» **Provided material**:
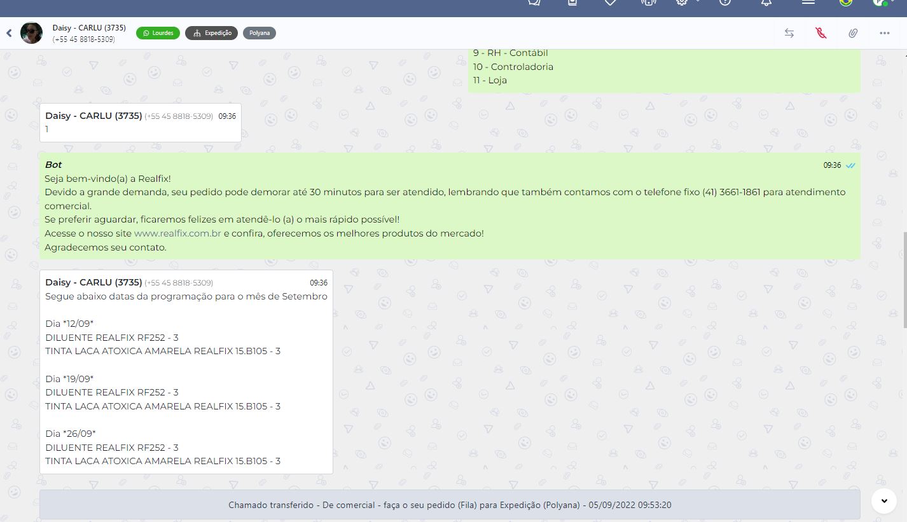Click the green Lourdes WhatsApp channel tag
The width and height of the screenshot is (907, 522).
coord(158,33)
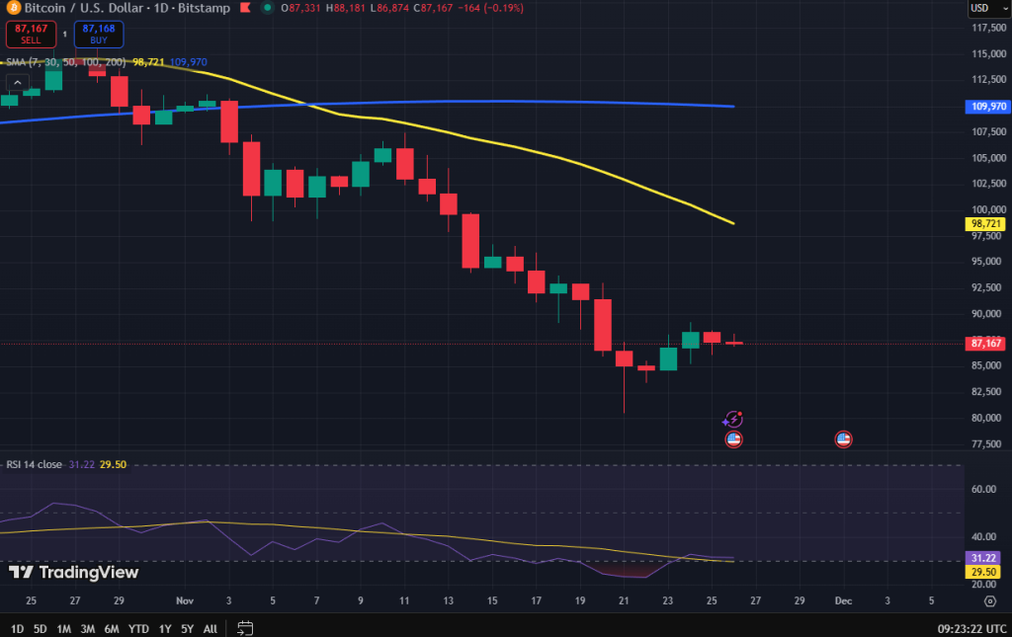
Task: Click the Bitcoin logo icon in the chart header
Action: (x=12, y=8)
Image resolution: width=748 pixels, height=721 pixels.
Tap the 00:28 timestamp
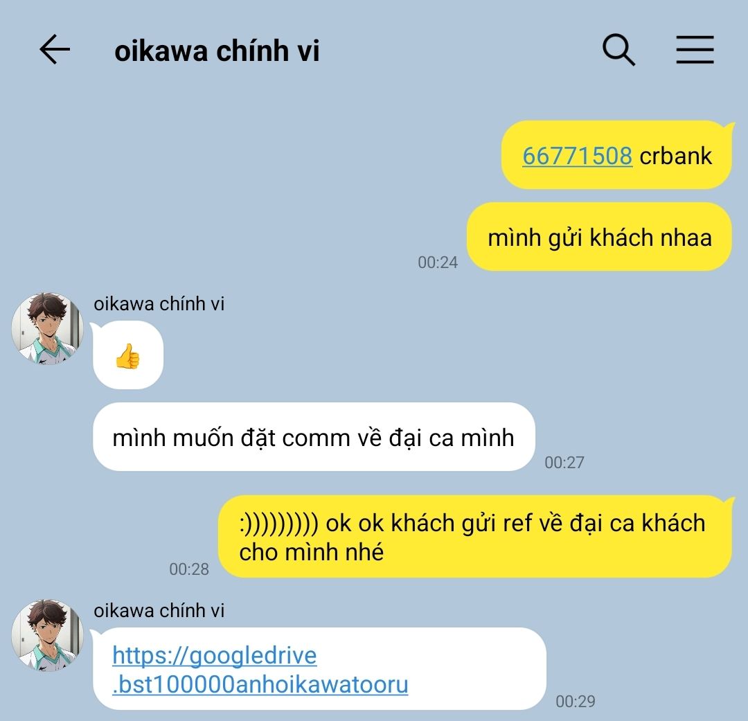coord(189,569)
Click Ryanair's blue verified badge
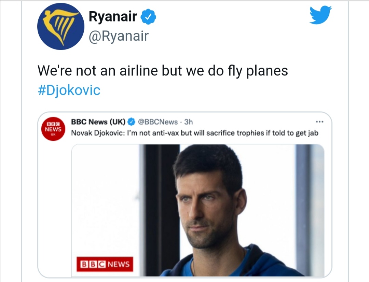The image size is (369, 282). pos(148,17)
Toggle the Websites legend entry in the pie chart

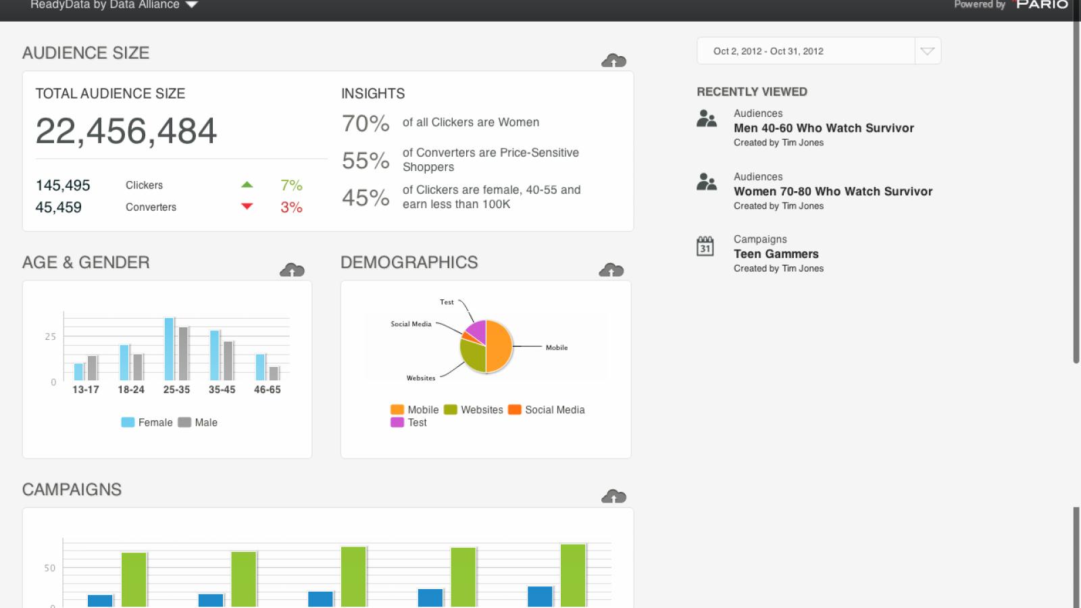pos(473,409)
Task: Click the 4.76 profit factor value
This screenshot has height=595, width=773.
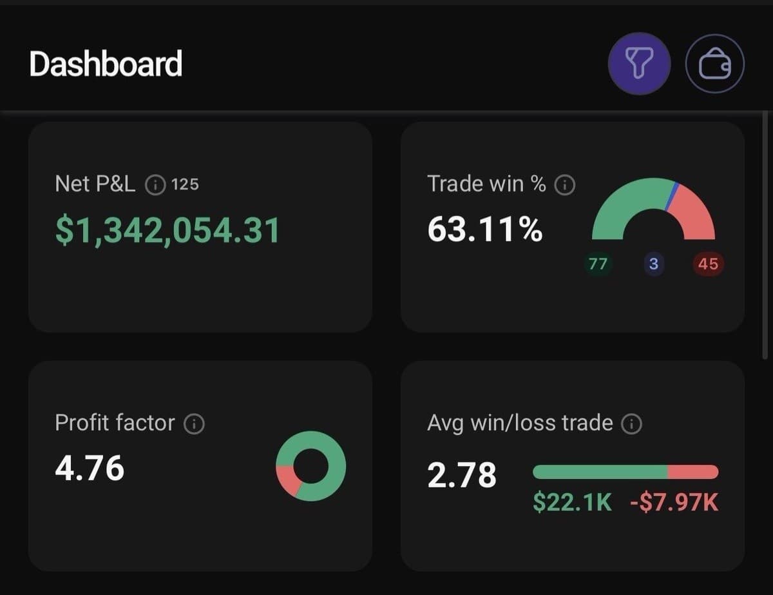Action: pyautogui.click(x=90, y=468)
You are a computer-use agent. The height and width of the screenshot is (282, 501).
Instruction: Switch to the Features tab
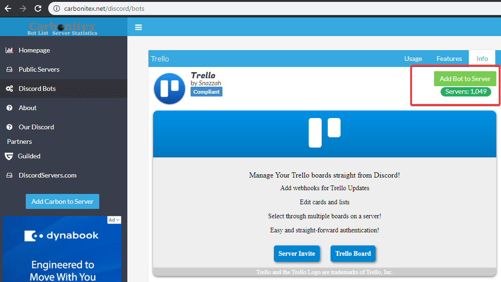coord(449,59)
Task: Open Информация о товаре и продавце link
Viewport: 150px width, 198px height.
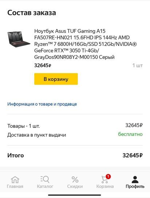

» **Task statement**:
Nothing but the lines from the one containing "Image resolution: width=748" through the last line of the records above should appear, each repeated exactly, with no pictures.

» **Written solution**:
Image resolution: width=748 pixels, height=721 pixels.
Tap the 00:28 timestamp
coord(189,569)
Click Ryanair's blue verified badge
The image size is (369, 282). pos(148,17)
Toggle the Websites legend entry in the pie chart

pos(473,409)
Task: Click the 4.76 profit factor value
This screenshot has height=595, width=773.
Action: pyautogui.click(x=90, y=468)
You are a computer-use agent. The height and width of the screenshot is (282, 501).
Instruction: Switch to the Features tab
coord(449,59)
Task: Open Информация о товаре и продавце link
Viewport: 150px width, 198px height.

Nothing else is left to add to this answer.